[PAGE TEXT]:
══════════
The oldest child, a girl, looked out of the window and saw someone looking at the house. It was a little white girl, and she was intently watching them as they played in a room that had the window curtains open. The oldest exclaimed, "Hey, I didn't know some white people lived this close to us." The other children rushed to the window and said, almost in unison, "Who is that?" One of the girls inquired, "What's your name? Do you live around here?" The attractively dressed little caucasian girl said nothing. She just stood and looked intently at the children as they peered through the window at her. Then suddenly, the little anglo girl turned around and ran away. The children were astonished to see the little girl run toward the graveyard. She ran directly into the cemetery and disappeared from their view.
The Reaction of Mom
The children were more amazed than fearful. They told there mom what they saw, and Mrs. Wallace had an unusual response. Mrs. Wallace said that it was probably the little white girl who was buried in the cemetery. She was just wondering where her toys went. The thrill of having new toys was more potent than the fear of a graveyard dwelling, little white girl. The Wallace children continued to have fun and play with the confiscated toys. A few days later, the children looked out of the window and saw the little white girl again. She just stood there looking at the Wallace kids as they played by the window with the curtains open. The oldest child took the initiative and shouted to the girl, "Shoo, get away from here! You're not getting these toys!" The other siblings followed suit with, "Yeah, these toys belong to us now! You can't have them! Shoo, go away!"
══════════
[Collected data]
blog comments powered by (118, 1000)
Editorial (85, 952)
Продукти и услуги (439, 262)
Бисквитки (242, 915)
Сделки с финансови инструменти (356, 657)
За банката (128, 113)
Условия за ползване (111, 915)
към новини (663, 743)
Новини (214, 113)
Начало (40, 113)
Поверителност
══════════
[ACTIVITIES]:
1 – Decide whether each statement below agrees with the Wallace story. Answer yes or no for each, and quote the deciding words of the story.
(a) The girl outside the window answered when one of the children asked her name.
(b) The girl ran into the cemetery and disappeared from the children's view.
(c) The children were more fearful than amazed.
2 – Write out everything in the Wallace story from "The oldest child, a" down to "from their view.".
3 – Pick up the Wallace story where it stops and carry it on.

[YOUR RESPONSES]:
1 –
(a) No: "The attractively dressed little caucasian girl said nothing."
(b) Yes: "She ran directly into the cemetery and disappeared from their view."
(c) No: "The children were more amazed than fearful."

2 –
The oldest child, a girl, looked out of the window and saw someone looking at the house. It was a little white girl, and she was intently watching them as they played in a room that had the window curtains open. The oldest exclaimed, "Hey, I didn't know some white people lived this close to us." The other children rushed to the window and said, almost in unison, "Who is that?" One of the girls inquired, "What's your name? Do you live around here?" The attractively dressed little caucasian girl said nothing. She just stood and looked intently at the children as they peered through the window at her. Then suddenly, the little anglo girl turned around and ran away. The children were astonished to see the little girl run toward the graveyard. She ran directly into the cemetery and disappeared from their view.

3 –
The Reaction of Dad
Eventually, Mr. Wallace got wind of the escapades with the little graveyard white girl. Mr. Wallace wisely surmised that the little girl wanted to make sure that some good children got the toys and were happy with them. She was just wanting you all to know that you could have the toys, he said. It seemed that Mr. Wallace was right. The little white girl showed up only a few more times. The last time they saw the little caucasian girl, without hearing a word, the Wallace children felt the little white girl say, "You can have my toys."
The above urban legends only scratch the surface of the tales my family has passed down through the years. The story entitled A Stronge Wind took place on my maternal grandparents' property. It involved my mother, her sisters, and my cousins. The short entitled You Can Have My Toys involves my great grandparents on my mother's side. The children in the narrative are my grandmother (who is the oldest child) and her siblings.
I used a little poetic license for descriptive purposes. However, the legends are true, real, and basically unchanged after years of oral communication.
© 2020 Robert Odell Jr
Robert Odell Jr (author) from Memphis, Tennessee on October 01, 2020:
I appreciate your comments. Thank you for reading the article.
Dora Weithers from The Caribbean on October 01, 2020:
These stories are treasures, having been passed on by family members and about family members. They also make good reads. Thanks for sharing.